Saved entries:

--- Begin ---

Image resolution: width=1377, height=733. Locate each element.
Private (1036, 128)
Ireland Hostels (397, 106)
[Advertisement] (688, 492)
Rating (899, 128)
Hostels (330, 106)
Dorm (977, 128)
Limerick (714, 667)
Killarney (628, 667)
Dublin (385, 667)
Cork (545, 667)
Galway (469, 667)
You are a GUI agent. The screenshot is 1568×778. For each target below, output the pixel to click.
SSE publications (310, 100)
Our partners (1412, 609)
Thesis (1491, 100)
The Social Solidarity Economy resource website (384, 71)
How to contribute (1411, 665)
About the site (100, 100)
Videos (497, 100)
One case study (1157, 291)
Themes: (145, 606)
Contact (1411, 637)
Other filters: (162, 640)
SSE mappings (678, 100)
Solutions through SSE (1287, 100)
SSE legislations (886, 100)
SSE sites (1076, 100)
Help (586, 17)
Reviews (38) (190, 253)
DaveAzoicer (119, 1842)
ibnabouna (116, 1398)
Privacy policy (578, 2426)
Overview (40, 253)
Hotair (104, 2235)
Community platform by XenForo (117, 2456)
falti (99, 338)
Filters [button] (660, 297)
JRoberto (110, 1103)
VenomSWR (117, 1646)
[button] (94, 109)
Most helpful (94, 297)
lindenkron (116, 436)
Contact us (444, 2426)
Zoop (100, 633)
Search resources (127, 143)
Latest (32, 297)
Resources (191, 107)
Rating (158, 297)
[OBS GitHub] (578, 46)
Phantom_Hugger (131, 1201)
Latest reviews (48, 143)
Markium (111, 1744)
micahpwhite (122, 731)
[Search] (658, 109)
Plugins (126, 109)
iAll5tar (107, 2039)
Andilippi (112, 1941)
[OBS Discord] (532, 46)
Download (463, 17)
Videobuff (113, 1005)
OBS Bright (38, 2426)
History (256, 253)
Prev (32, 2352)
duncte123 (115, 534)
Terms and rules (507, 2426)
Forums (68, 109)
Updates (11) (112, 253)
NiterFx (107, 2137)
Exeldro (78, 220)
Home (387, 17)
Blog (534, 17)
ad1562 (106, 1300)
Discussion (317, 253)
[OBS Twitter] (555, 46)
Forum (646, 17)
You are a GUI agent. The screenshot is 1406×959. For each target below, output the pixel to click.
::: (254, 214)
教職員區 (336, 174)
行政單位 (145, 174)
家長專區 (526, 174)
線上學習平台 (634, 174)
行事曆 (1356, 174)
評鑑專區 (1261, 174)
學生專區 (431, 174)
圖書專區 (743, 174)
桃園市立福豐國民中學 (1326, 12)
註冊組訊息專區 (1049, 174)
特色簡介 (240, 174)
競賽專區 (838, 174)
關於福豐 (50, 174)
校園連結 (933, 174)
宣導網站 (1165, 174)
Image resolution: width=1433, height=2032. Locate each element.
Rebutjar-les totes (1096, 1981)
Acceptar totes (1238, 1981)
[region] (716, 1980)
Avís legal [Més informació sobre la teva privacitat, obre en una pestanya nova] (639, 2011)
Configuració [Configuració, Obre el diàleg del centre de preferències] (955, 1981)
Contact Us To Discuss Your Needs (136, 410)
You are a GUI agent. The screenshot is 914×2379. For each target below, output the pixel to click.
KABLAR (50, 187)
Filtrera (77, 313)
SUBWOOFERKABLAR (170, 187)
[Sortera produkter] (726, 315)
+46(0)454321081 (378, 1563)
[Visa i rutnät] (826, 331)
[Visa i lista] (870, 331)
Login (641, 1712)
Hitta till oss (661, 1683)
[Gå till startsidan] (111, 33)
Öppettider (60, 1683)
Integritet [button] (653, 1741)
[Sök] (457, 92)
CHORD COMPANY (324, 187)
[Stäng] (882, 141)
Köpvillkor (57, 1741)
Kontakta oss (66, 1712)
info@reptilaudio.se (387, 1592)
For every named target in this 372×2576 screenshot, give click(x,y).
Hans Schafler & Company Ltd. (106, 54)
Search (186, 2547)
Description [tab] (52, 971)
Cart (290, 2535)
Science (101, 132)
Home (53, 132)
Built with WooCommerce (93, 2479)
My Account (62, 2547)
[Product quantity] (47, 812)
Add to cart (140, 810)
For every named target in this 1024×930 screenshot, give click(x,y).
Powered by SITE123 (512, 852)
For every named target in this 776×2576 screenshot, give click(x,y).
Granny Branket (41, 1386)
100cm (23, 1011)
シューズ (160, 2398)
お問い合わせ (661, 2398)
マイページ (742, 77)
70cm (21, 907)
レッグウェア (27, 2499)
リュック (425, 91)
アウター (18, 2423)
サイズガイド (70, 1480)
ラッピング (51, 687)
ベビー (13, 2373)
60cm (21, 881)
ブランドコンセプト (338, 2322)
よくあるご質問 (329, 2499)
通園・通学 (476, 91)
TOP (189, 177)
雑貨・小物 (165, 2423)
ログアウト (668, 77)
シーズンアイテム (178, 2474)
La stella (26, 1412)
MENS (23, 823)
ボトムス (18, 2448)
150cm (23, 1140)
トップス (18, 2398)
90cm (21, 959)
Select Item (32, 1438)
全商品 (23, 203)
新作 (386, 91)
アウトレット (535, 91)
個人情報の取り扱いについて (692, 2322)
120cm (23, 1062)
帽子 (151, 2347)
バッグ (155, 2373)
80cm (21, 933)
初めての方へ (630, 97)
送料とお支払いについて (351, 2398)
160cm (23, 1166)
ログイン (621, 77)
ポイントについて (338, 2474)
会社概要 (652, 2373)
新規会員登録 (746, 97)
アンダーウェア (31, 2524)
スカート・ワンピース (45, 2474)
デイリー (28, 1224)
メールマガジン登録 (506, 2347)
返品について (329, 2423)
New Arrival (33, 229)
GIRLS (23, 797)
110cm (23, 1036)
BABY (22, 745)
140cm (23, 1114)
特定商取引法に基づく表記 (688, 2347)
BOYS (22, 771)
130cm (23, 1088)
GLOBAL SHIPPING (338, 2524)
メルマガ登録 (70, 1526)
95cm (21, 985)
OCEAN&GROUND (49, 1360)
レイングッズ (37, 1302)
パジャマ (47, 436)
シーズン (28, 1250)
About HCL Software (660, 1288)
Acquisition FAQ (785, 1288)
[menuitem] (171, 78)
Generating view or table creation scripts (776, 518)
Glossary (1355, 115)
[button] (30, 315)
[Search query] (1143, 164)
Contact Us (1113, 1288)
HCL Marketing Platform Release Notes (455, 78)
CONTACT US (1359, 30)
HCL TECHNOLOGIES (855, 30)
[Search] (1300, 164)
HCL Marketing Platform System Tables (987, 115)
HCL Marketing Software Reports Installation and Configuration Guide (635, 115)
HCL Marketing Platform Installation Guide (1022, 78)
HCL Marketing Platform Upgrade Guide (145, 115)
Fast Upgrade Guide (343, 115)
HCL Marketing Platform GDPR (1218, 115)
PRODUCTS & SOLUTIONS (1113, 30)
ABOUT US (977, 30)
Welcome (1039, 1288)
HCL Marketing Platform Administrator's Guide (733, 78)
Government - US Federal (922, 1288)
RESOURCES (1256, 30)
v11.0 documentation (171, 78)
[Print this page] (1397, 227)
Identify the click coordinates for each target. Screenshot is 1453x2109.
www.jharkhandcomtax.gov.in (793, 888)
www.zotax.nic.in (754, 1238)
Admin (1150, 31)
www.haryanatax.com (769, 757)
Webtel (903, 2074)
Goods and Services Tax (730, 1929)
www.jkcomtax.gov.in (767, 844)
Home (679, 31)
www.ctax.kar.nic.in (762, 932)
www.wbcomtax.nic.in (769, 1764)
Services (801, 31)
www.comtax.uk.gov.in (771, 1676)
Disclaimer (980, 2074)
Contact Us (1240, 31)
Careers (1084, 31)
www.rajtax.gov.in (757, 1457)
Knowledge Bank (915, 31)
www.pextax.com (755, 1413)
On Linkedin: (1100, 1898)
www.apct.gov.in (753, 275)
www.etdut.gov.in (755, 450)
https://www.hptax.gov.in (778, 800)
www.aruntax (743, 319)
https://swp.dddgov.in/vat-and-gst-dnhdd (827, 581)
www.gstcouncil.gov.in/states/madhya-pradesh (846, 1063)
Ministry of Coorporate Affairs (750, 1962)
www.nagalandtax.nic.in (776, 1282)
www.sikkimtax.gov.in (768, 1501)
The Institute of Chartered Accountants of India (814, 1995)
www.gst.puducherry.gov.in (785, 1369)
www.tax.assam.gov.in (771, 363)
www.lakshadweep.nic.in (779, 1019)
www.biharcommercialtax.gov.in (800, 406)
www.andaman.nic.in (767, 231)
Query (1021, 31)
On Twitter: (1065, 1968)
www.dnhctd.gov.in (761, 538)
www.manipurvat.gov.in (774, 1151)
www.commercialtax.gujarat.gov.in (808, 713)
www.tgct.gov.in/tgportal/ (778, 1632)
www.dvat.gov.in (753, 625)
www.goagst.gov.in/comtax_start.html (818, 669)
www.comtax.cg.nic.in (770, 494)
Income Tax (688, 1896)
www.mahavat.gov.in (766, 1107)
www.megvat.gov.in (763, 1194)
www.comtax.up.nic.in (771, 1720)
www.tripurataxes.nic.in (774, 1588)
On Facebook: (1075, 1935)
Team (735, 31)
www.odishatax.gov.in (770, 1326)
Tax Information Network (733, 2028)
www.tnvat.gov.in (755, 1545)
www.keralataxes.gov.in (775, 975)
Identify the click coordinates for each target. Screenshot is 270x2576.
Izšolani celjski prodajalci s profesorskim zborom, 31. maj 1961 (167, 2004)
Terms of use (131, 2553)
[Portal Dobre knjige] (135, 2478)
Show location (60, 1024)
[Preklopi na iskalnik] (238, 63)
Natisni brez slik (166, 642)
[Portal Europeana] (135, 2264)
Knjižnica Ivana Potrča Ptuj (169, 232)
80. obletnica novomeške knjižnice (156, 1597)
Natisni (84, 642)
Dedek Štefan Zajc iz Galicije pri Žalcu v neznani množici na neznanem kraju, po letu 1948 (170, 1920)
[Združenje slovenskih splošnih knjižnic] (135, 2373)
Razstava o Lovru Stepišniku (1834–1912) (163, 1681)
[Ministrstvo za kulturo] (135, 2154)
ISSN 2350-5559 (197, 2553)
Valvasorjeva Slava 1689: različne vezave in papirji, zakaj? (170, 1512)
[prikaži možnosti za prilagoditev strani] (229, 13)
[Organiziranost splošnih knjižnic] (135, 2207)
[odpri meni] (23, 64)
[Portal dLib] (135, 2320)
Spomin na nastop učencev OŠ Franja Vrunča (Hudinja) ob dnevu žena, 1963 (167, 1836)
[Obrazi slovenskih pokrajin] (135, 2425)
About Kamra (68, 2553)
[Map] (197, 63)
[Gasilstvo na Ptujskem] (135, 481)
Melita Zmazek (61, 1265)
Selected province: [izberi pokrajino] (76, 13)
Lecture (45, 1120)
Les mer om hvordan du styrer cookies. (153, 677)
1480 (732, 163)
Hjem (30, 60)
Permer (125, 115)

--- End ---

Given request:
Arrange the records starting at the line containing "Search (186, 2547)" and ending at the line containing "Add to cart (140, 810)" as a two-column CSV with the headers name and coordinates. Give one row per record, put each value in its own quoted field, and replace any line breaks with spaces.

Expected output:
name,coordinates
"Search","(186, 2547)"
"Description [tab]","(52, 971)"
"Cart","(290, 2535)"
"Science","(101, 132)"
"Home","(53, 132)"
"Built with WooCommerce","(93, 2479)"
"My Account","(62, 2547)"
"[Product quantity]","(47, 812)"
"Add to cart","(140, 810)"